I love my job. I work with an amazing and diverse lot of social justice-oriented, thoughtful, socially-conscious colleagues. Never before have I worked in a place that allowed for both a recognition of Black History Month and a celebration of the rich culture and contributions made by black people in America. Last Monday, the different entities that make up the Kapor Center at 543 Howard came together to enjoy some great soul food and to participate in an open-mic lunch event where staff of all backgrounds read excerpts of their favorite works by African Americans. We had quite a variety of works represented, including an original work from our CEO, Cedric Brown, and another original piece by Trevor Parham, our Creative Director. I wanted to share the wonderful list of pieces from the open mic with all of you.
Books & Poems
- Beloved – Toni Morrison
- Invisible Man – Ralph Ellison
- Ardella – Langston Hughes
- Let America Be America Again – Langston Hughes
- To Die for the People – Huey Newton
- Michael Jackson Shining – Trevor Parham & Unity Lewis
- I Know Why the Caged Bird Sings – Maya Angelou
- The Sparrow - Paul Robeson
- We Shall Overcome – Dr. Martin Luther King
- Poem for South African Women – June Jordan
- Letter from Hajj – Malcolm X (Al Malik El-Shabazz)
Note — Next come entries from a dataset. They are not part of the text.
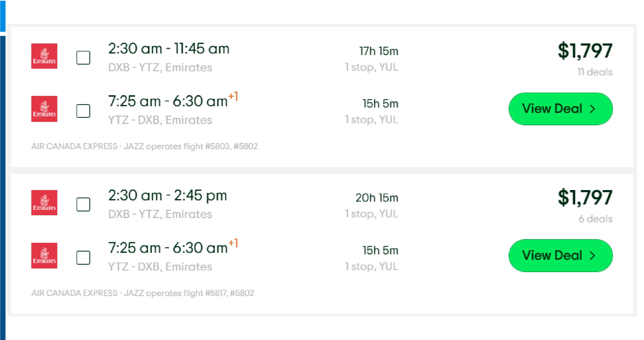Viewport: 644px width, 340px height.
Task: Click the flight #5803, #5802 operator note
Action: pyautogui.click(x=144, y=146)
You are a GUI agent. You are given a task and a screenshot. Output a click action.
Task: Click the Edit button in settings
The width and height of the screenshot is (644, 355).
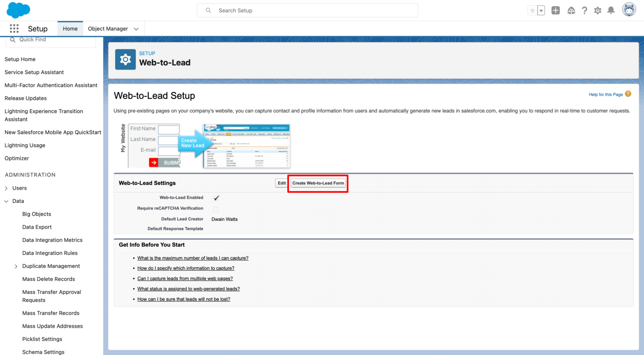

- Their Eyes Were Watching God – Zora Neale Hurston
- Lift Ev’ry Voice and Sing – James Weldon Johnson
Quotable Quotes
Believe in the power of truth… Do not allow your mind to be imprisoned by majority thinking. Remember that the limits of science are not the limits of imagination.
- Dr. Patricia E. Bath
I don’t measure America by its achievement but by its potential.
- U.S. Representative Shirley Chisholm
I am the son of a black man from Kenya and a white woman from Kansas. I was raised with the help of a white grandfather who survived a Depression to serve in Patton’s Army during World War II and a white grandmother who worked on a bomber assembly line at Fort Leavenworth while he was overseas. I’ve gone to some of the best schools in America and lived in one of the world’s poorest nations. I am married to a black American who carries within her the blood of slaves and slaveowners – an inheritance we pass on to our two precious daughters. I have brothers, sisters, nieces, nephews, uncles and cousins, of every race and every hue, scattered across three continents, and for as long as I live, I will never forget that in no other country on Earth is my story even possible.
- President Barack Obama
Hard-working people, and poor, most of them, in worldly goods–but how rich in compassion! How filled with the goodness of humanity and the spiritual steel forged by centuries of oppression! There was the honest joy of laughter in these homes, folk-wit and story, hearty appetites for life as for the nourishing greens and black-eyed peas and cornmeal bread they shared with me. Here in this little hemmed-in world where home must be theatre and concert hall and social center, there was a warmth of song. Songs of love and longing, songs of trials and triumphs, deep-flowing rivers and rollicking brooks, hymn-song and ragtime ballad, gospels and blues, and the healing comfort to be found in the illimitable sorrow of the spirituals.